On Fri, Jul 23, 2021 at 10:02:39AM +0200, Christian König wrote:
> Am 23.07.21 um 09:36 schrieb Daniel Vetter:
> > On Thu, Jul 22, 2021 at 08:40:56PM +0200, Thomas Zimmermann wrote:
> > > Hi
> > > 
> > > Am 13.07.21 um 22:51 schrieb Daniel Vetter:
> > > [SNIP]
> > > > +#ifdef CONFIG_X86
> > > > +	if (shmem->map_wc)
> > > > +		set_pages_array_wc(pages, obj->size >> PAGE_SHIFT);
> > > > +#endif
> > > I cannot comment much on the technical details of the caching of various
> > > architectures. If this patch goes in, there should be a longer comment that
> > > reflects the discussion in this thread. It's apparently a workaround.
> > > 
> > > I think the call itself should be hidden behind a DRM API, which depends on
> > > CONFIG_X86. Something simple like
> > > 
> > > ifdef CONFIG_X86
> > > drm_set_pages_array_wc()
> > > {
> > > 	set_pages_array_wc();
> > > }
> > > else
> > > drm_set_pages_array_wc()
> > >   {
> > >   }
> > > #endif
> > > 
> > > Maybe in drm_cache.h?
> > We do have a bunch of this in drm_cache.h already, and architecture
> > maintainers hate us for it.
> 
> Yeah, for good reasons :)
> 
> > The real fix is to get at the architecture-specific wc allocator, which is
> > currently not something that's exposed, but hidden within the dma api. I
> > think having this stick out like this is better than hiding it behind fake
> > generic code (like we do with drm_clflush, which defacto also only really
> > works on x86).
> 
> The DMA API also doesn't really touch that stuff as far as I know.
> 
> What we rather do on other architectures is to set the appropriate caching
> flags on the CPU mappings, see function ttm_prot_from_caching().

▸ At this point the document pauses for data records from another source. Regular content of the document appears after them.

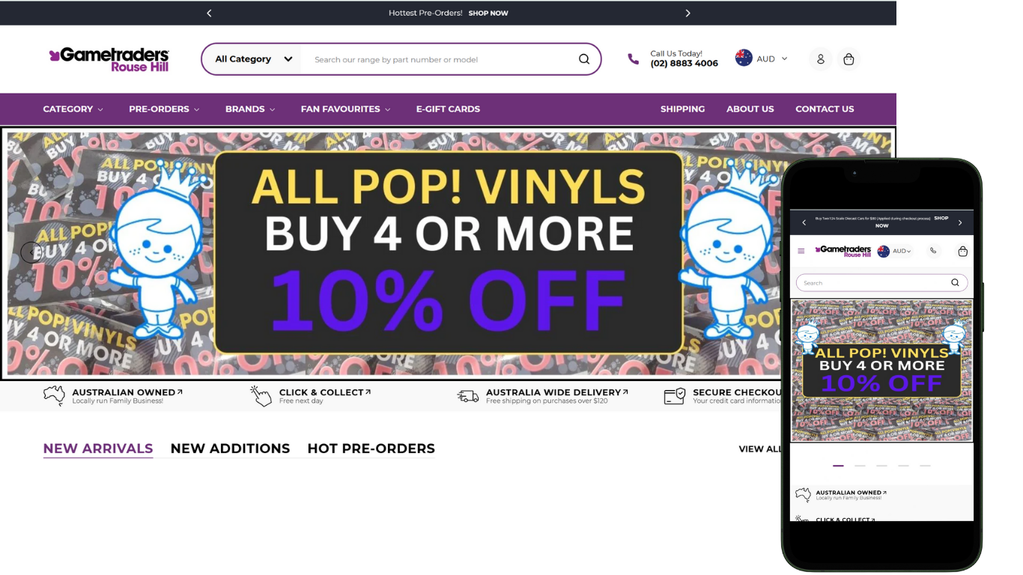This screenshot has height=575, width=1023.
Task: Expand the FAN FAVOURITES menu
Action: pyautogui.click(x=345, y=109)
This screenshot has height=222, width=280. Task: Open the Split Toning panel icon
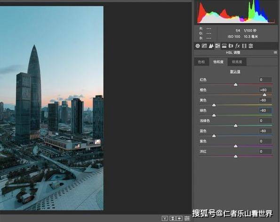point(224,46)
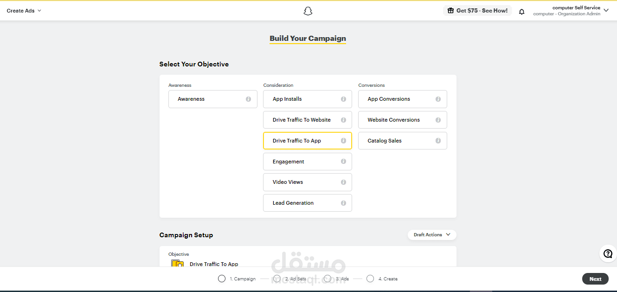The image size is (617, 292).
Task: Select the Campaign step circle
Action: [x=222, y=279]
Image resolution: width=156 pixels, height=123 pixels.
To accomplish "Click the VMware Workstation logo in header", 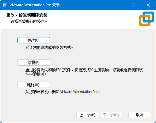I will pyautogui.click(x=146, y=19).
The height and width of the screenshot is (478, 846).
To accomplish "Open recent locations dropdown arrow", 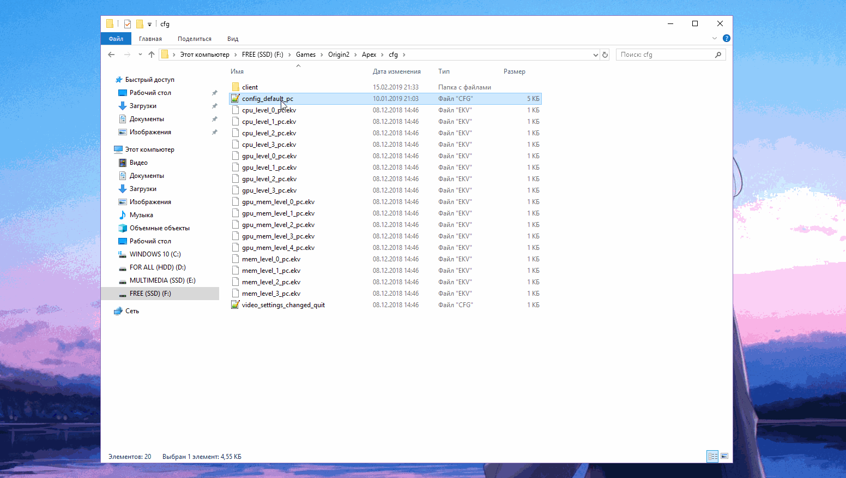I will tap(140, 55).
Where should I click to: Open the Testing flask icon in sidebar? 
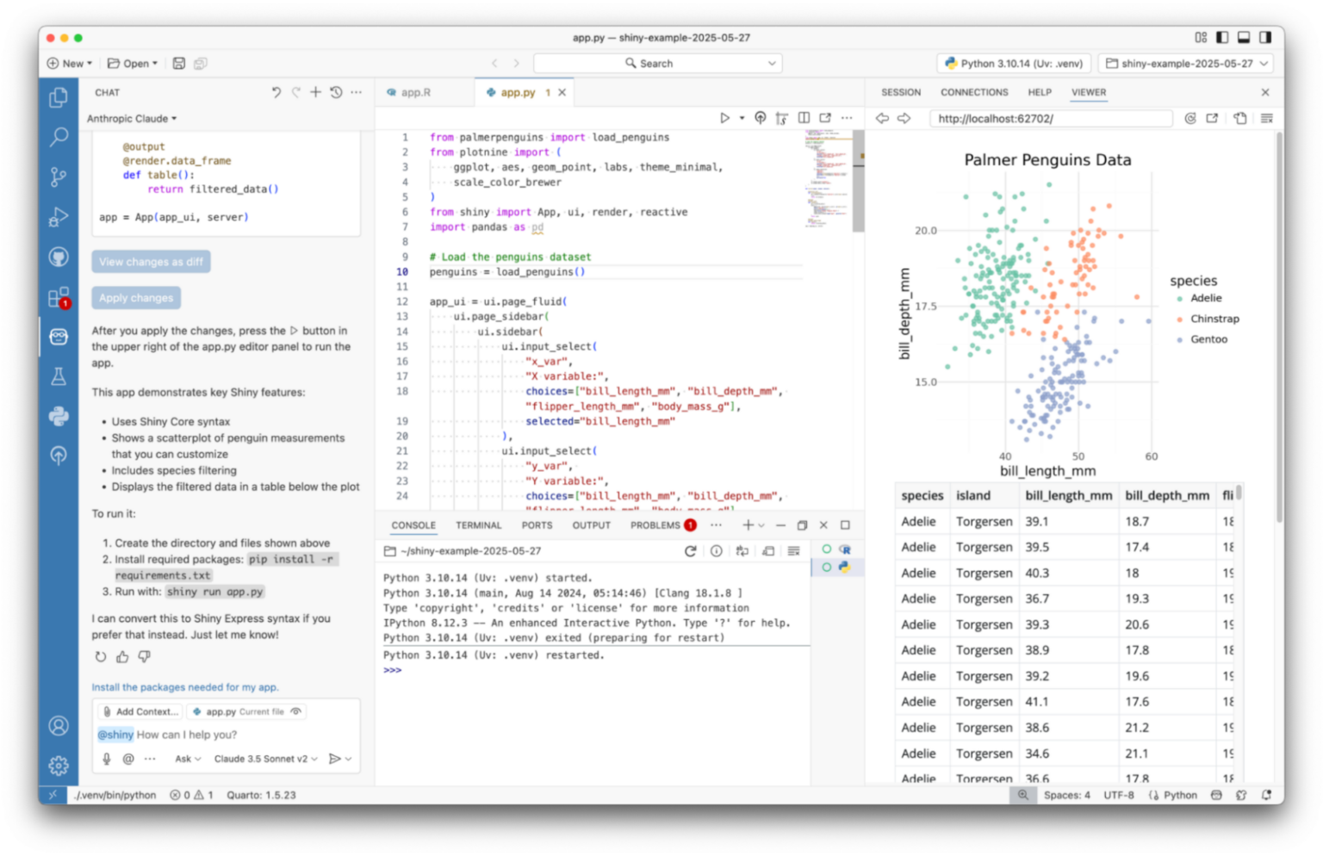click(59, 376)

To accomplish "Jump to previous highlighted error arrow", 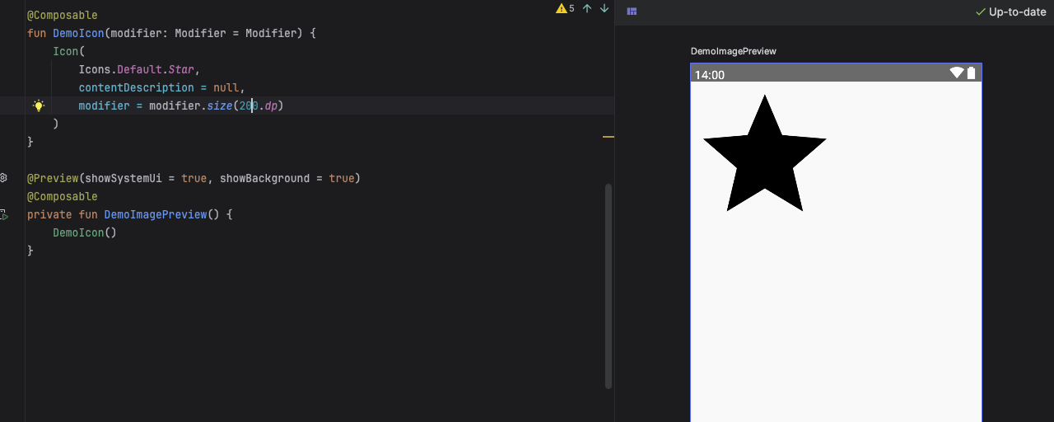I will [x=587, y=8].
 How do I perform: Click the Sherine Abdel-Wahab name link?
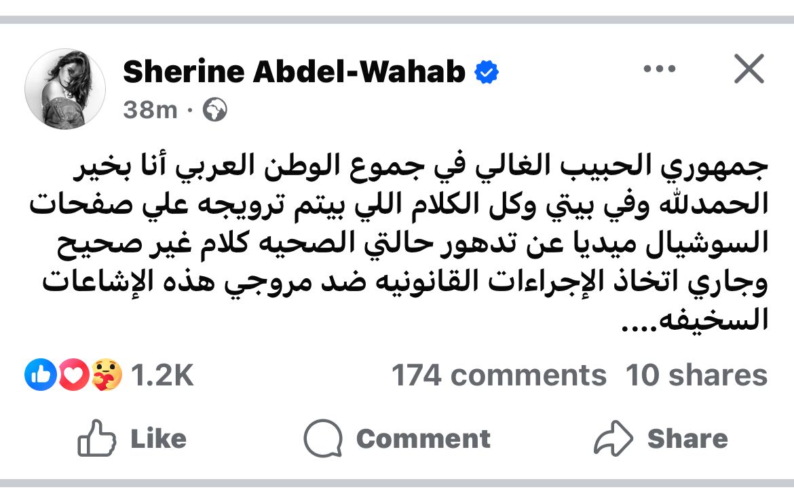coord(294,72)
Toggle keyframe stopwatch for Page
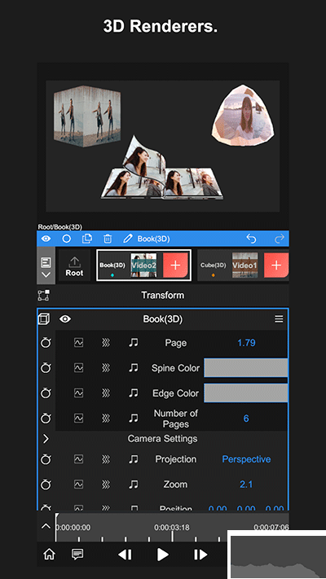 pyautogui.click(x=46, y=343)
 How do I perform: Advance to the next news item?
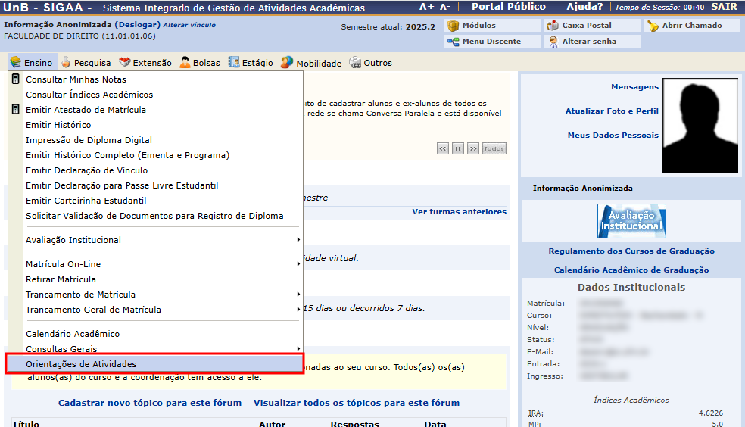[x=473, y=148]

This alone doesn't do cache flushes. And at least on some arm cpus having
inconsistent mappings can lead to interconnect hangs, so you have to at
least punch out the kernel linear map. Which on some arms isn't possible
(because the kernel map is a special linear map and not done with
pagetables). Which means you need to carve this out at boot and treat them
as GFP_HIGHMEM.

Afaik dma-api has that allocator somewhere which dtrt for
dma_alloc_coherent.

Also shmem helpers already set the caching pgprot.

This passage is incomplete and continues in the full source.